Related: Maximal Subfield of $\mathbb C$ without $\sqrt{2}$
Let $K$ be a maximal subfield of $\mathbb C$ which doesn't contain $\sqrt{2}$ (one exists by Zorn's Lemma). Then $\mathbb C$ is algebraic over $K$, since if a complex number $\alpha$ is a transcendental over $K$, then adjoining $\alpha$ cannot result in $\sqrt{2}$ appearing, since squaring any expression of $\sqrt{2}$ as a rational function in $K(\alpha)$ gives a polynomial with $\alpha$ as a root.
The next part of this problem asks to prove that any finite extension of $K$ is Galois and cyclic. We can assume that the extension $L$ is Galois, since once we prove that the Galois group is cyclic, every subextension is automatically Galois since all subgroups of cyclic groups are normal. So, $Gal(L/K)$ contains an element $\sigma$ that doesn't fix $\sqrt{2}$, but then $\langle\sigma\rangle$'s fixed field is an extension of $K$ which doesn't contain $\sqrt{2}$, and thus must be $K$ itself. Thus, the Galois group is cyclic, and it's of order $2^n$, since there is no nontrivial odd extension of $K$.

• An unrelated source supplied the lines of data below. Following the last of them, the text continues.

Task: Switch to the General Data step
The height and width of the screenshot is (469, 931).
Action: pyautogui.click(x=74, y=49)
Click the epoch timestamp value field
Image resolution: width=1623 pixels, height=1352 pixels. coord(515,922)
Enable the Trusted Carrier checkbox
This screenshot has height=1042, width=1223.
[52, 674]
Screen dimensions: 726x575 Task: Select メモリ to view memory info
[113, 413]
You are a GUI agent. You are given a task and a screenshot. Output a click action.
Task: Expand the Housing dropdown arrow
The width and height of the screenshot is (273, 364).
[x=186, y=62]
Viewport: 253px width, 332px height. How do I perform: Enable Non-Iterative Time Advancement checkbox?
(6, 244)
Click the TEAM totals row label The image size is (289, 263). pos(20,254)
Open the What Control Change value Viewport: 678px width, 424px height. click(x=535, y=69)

Now, the final part of the problem is to prove that the degree $[\mathbb C:K]$ is countable and not finite. However, I just realized that it might in fact be $2$: shouldn't there be an automorphism $\sigma$ of $K(\sqrt{2})$ that fixes $K$ and maps $\sqrt{2}\mapsto -\sqrt{2}$, which extends to an automorphism of $\mathbb C$? I guess it's possible that this automorphism doesn't have order $2$ because of unforseen relations between complex numbers.
I assume I have to prove that the degree is not finite by assuming $\mathbb C$ is cyclic over $K$ and deriving a contradiction, but I'm not sure how to do that, nor how to show that the degree is not uncountable.